• Work order: Work through the records below and copy every line that includes "logo".

• Entries provided:
⁂
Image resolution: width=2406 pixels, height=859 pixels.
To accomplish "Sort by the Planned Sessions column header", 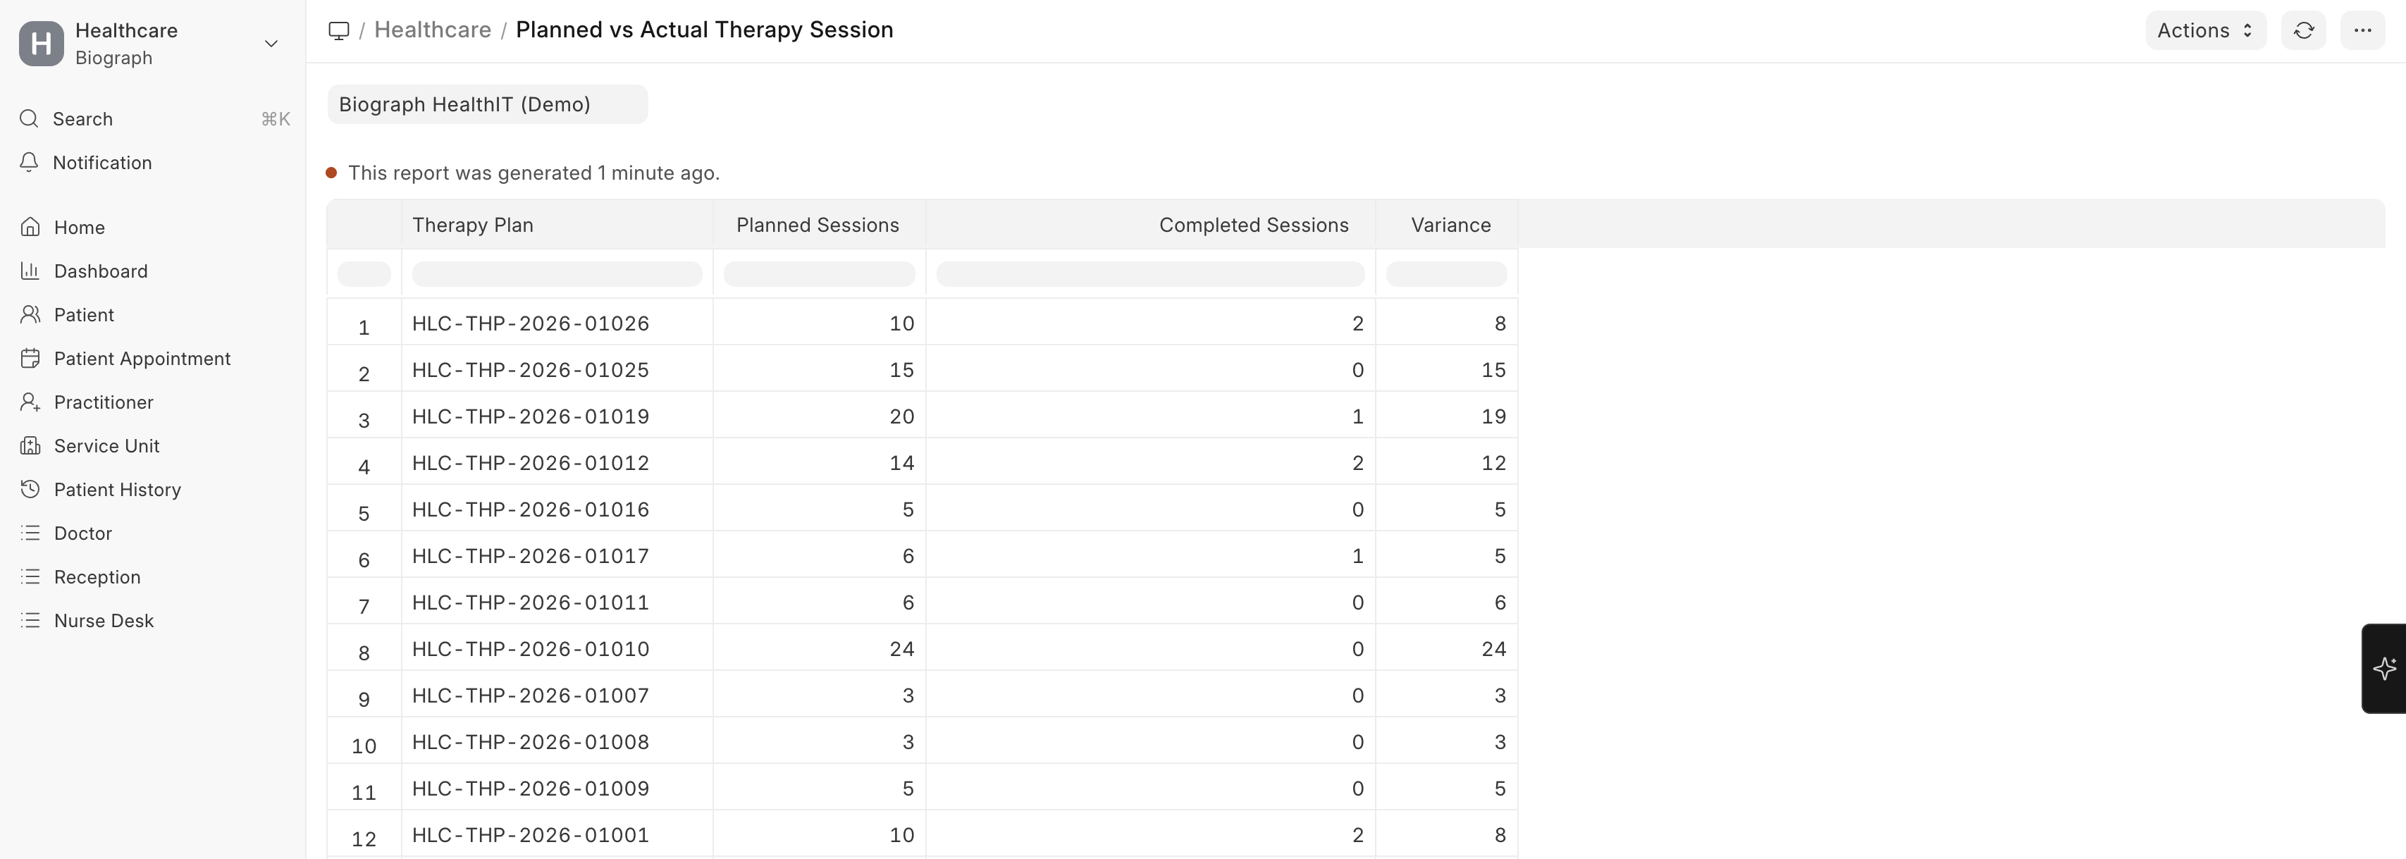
⁂
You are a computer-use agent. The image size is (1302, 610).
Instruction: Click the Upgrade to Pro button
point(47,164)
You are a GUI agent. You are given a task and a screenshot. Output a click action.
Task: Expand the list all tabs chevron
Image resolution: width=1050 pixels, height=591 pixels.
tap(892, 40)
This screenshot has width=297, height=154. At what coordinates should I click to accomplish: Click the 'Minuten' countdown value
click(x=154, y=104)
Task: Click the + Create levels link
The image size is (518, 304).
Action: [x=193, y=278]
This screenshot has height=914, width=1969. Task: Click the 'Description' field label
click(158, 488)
⁂
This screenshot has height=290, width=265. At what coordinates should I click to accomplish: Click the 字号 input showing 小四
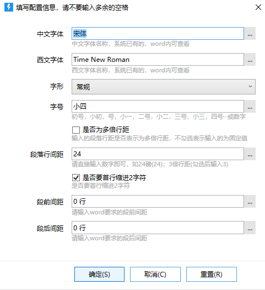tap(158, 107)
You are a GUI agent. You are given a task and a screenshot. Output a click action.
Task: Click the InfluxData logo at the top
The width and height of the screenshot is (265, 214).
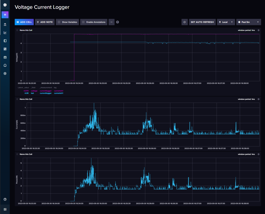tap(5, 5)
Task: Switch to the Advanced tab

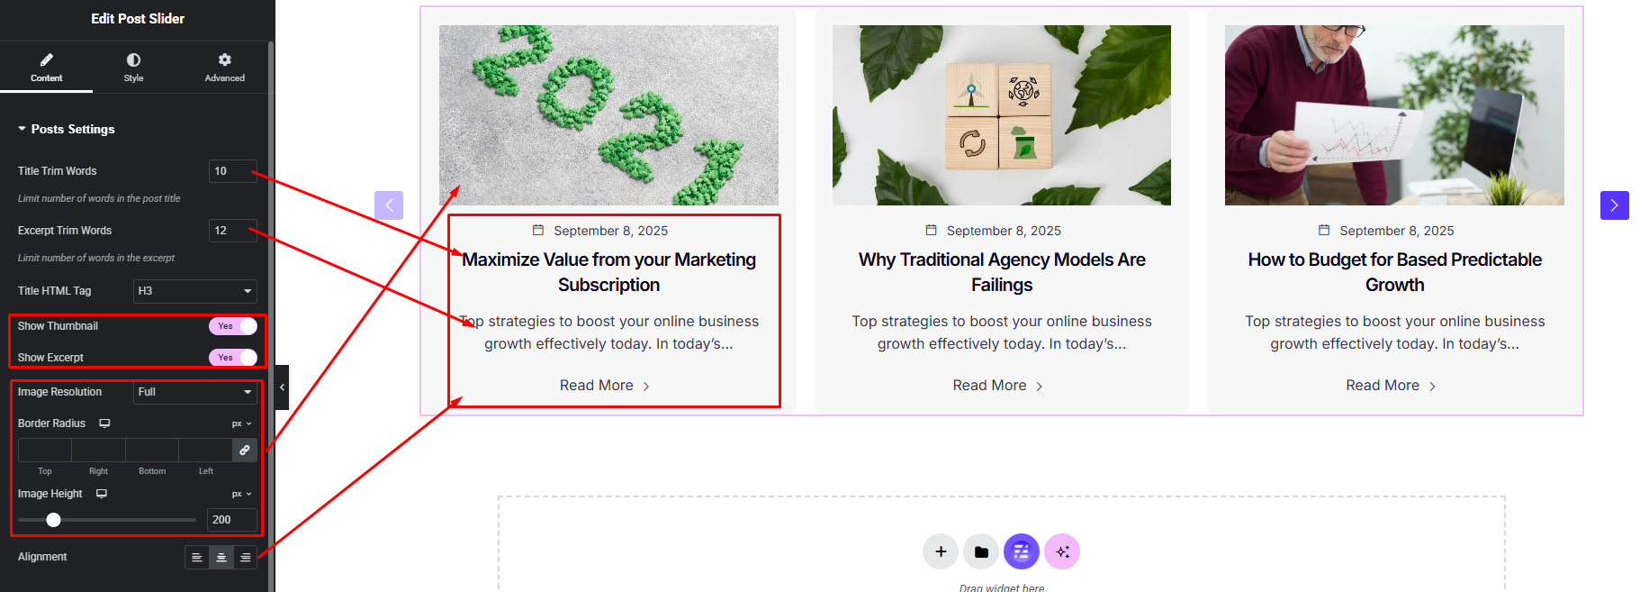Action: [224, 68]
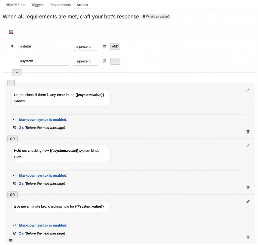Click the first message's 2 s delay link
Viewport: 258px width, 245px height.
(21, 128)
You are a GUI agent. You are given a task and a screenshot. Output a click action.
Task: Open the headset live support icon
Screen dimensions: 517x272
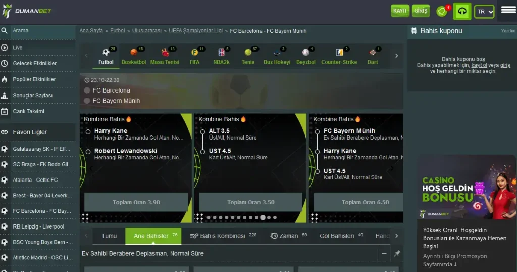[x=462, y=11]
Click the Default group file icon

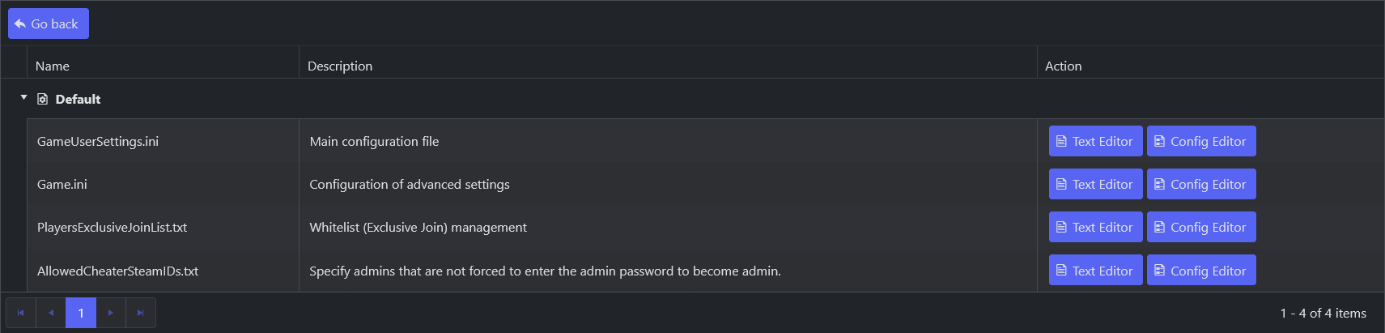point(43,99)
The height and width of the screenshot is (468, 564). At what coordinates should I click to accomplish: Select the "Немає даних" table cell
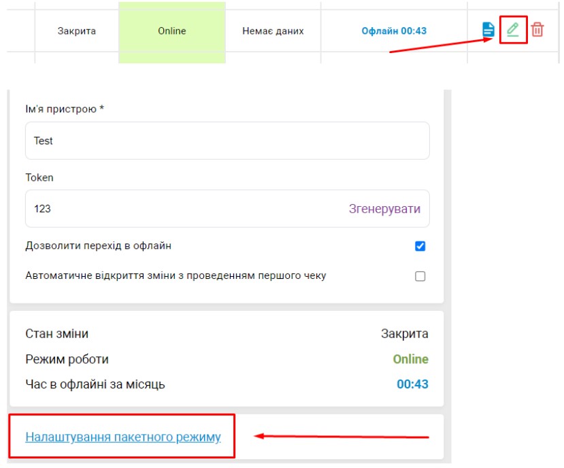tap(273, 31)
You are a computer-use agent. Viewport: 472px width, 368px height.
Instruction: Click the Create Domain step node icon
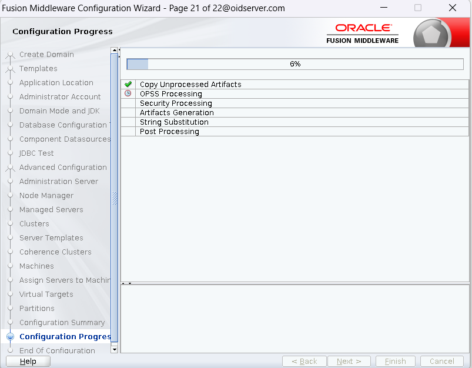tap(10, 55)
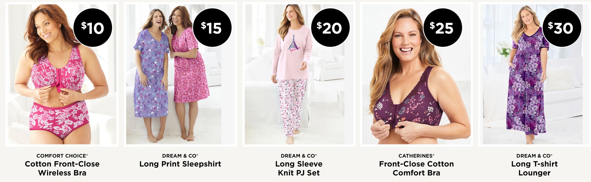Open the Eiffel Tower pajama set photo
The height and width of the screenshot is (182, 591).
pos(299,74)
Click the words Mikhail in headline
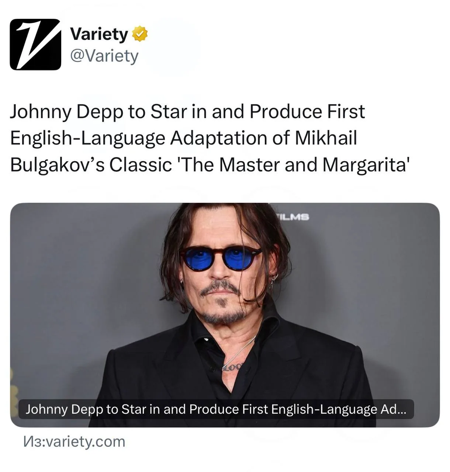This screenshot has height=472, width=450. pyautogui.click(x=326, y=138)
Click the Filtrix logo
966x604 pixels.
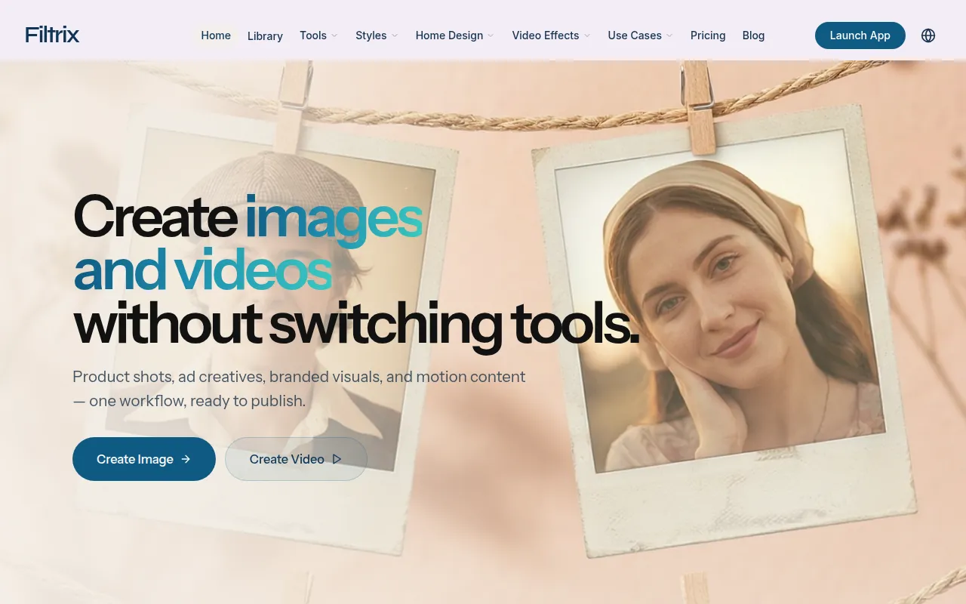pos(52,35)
⁂
• Solution to this problem:
Task: Click the InfluxData logo at the top
Click the Filtrix logo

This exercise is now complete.